Hello Cleveland! And Tulsa...and Fresno. The “Children of Darwin” have shut down your power grids. Enjoy the looting and fires, the food shortages and trigger-happy National Guardsmen who have been sent to quarantine you. Perhaps consider joining your local Neighborhood Watch. Sakey’s back, and you’re going to be in trouble, America.

Nick Cooper is back too, and after a brief “leave” from the Department of Analysis and response, he takes a new job as special advisor to the new President (the last one having green-lighted an attack on American citizens, and consequently removed from office (as sometimes happens- but only sometimes)). Nick sees his primary goal as preventing a civil war between norms and abnorms, but he is opposed, on one side, by the nefarious Secretary of Defense Leahy and his associates in the intelligence-military-political complex who believe: A that they would benefit from a war against the abnorms (that one percent of us born “brilliant,” with special abilities and powers), and B that they could win it. On another front Nick is opposed by the abnorm terrorists of the Children of Darwin and others, possibly even including reformed and exonerated terrorist mastermind turned New York Times best selling author and popular public speaker, John Smith, who is theoretically an establishment ally. 
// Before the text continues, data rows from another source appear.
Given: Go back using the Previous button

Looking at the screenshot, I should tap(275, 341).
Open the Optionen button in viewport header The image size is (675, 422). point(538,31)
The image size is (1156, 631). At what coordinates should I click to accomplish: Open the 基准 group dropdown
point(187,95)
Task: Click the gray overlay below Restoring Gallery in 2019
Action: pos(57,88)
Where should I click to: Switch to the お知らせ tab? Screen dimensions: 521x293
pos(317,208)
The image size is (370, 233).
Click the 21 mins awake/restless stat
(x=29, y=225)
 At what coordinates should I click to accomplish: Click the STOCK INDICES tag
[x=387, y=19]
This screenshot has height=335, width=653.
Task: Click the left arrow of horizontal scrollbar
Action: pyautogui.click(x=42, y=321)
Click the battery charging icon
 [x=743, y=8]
Nick negotiates a series of shaky alliances himself: with Erik Epstein, the CEO of Epstein Industries and de-facto ruler of the New Canaan Holdfast (that part of Wyoming that is a semi-autonomous, corporate-owned region where the abnorms are building a better world), with Shannon, a beautiful and deadly protege of John Smith and sort-of new girlfriend, and with his ex-wife Natalie, who seems to be rethinking her role in Nick’s life. 

Lots of your favorite characters from Brilliance are back (Best friend and DAR parter Bobby Quinn! Surly Epstein sidekick Millie the reader!), Sakey introduces plenty of cool new characters here, including John Smith’s oldest friend Soren Johansen, who experiences each second of time as if it were more than eleven seconds, and therefore an unstoppable assassin. We also meet Dr. Ethan Park, nice-guy scientist who has to get tough in order to escape Cleveland to protect his wife and infant daughter. Ethan, along with his now-missing-boss Dr. Abe Couzen, have been working on a secret pharmaceutical project which may have the power to stop the war (or win it). 
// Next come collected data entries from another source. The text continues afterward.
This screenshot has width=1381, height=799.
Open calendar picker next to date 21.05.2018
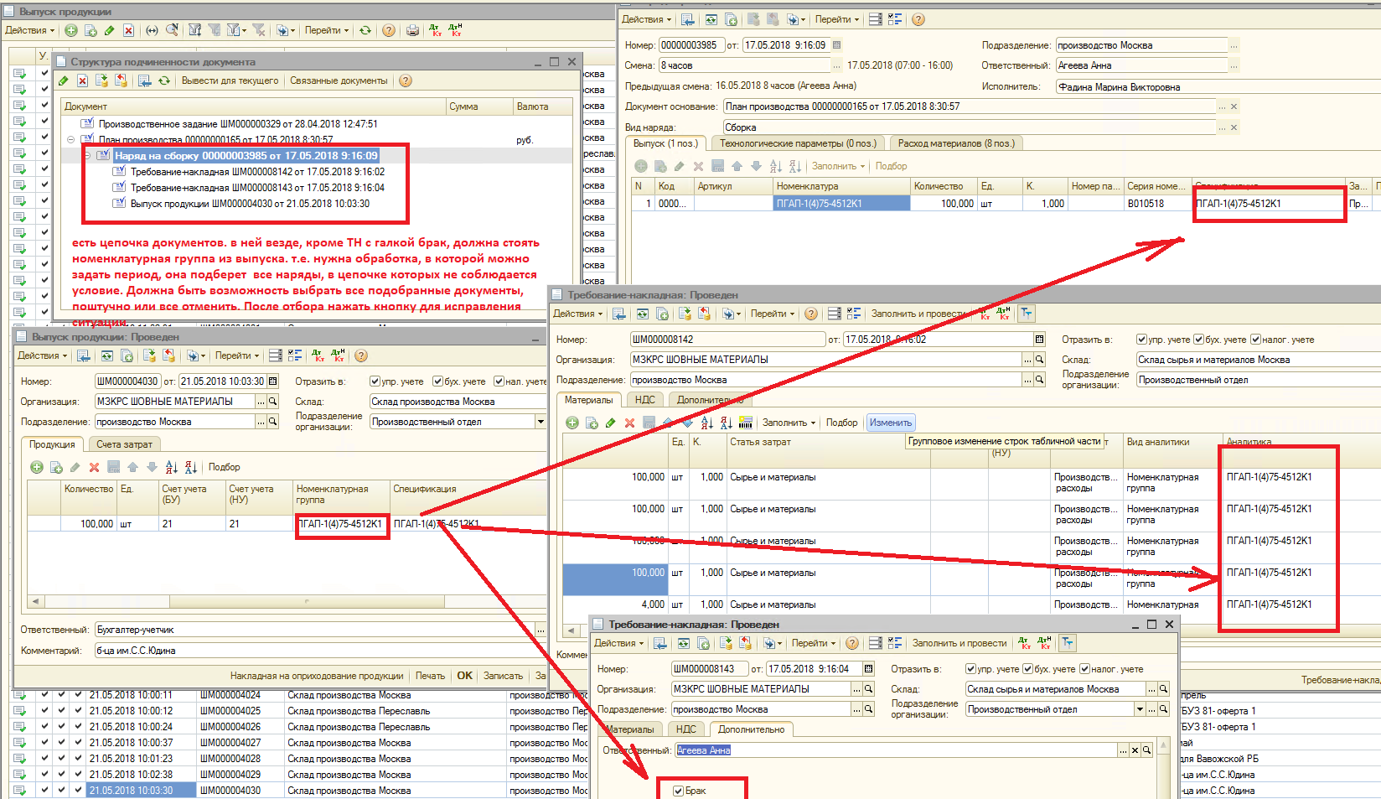(x=272, y=381)
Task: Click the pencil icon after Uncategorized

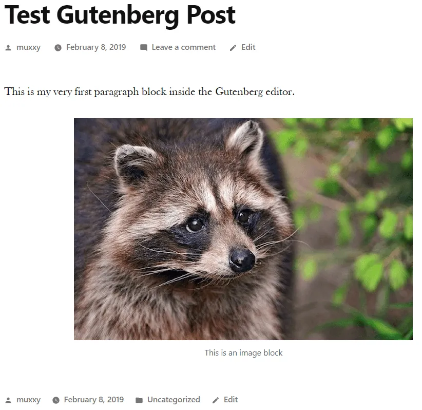Action: pyautogui.click(x=216, y=400)
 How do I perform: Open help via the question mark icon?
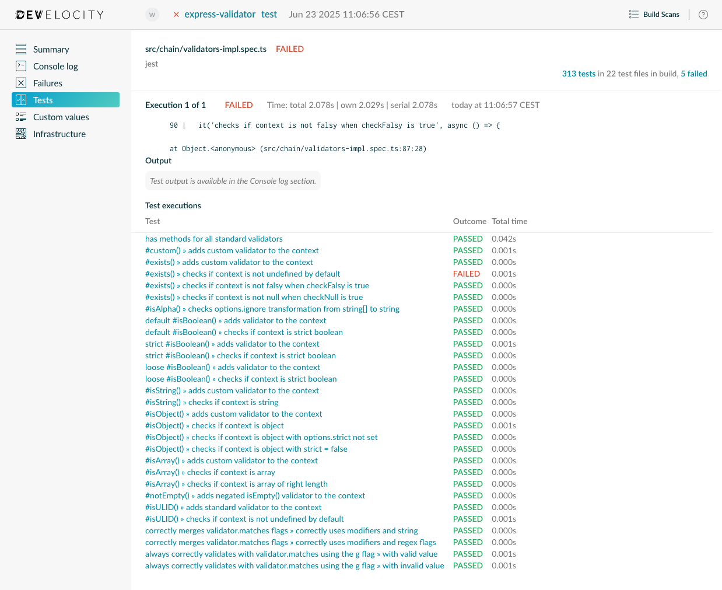[x=703, y=15]
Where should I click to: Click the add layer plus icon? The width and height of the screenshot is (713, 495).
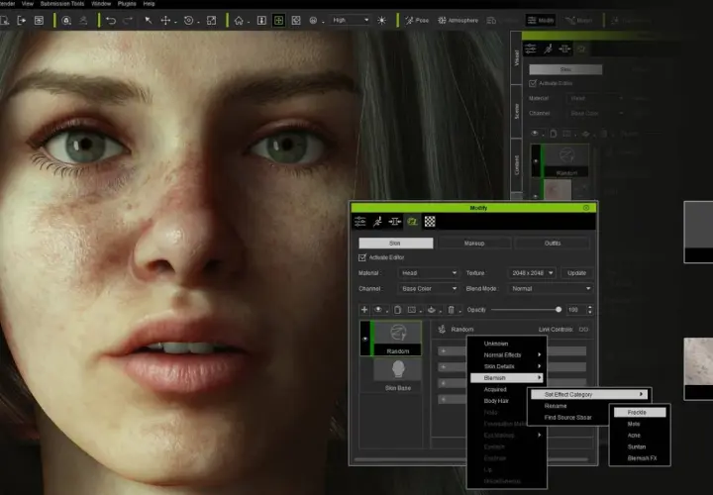[x=364, y=310]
Sakey pads this sequel to Brilliance with more than thirty pages of fictionalized press briefings, advertisements, magazines, internet posts, personal ads, and excerpts from political speeches that some readers might find distracting, but are clearly intended to enrich the feeling of participating in a wider cultural experience of a society in which norms and abnorms are mostly attempting to coexist in peace. Generally A Better World adheres to the formula established in Brilliance while building towards a possible major confrontation between norms and abnorms. If you liked the first book, you will probably be happy to spend more time with Nick Cooper et. al. Have fun, and I’ll see you in Wyoming!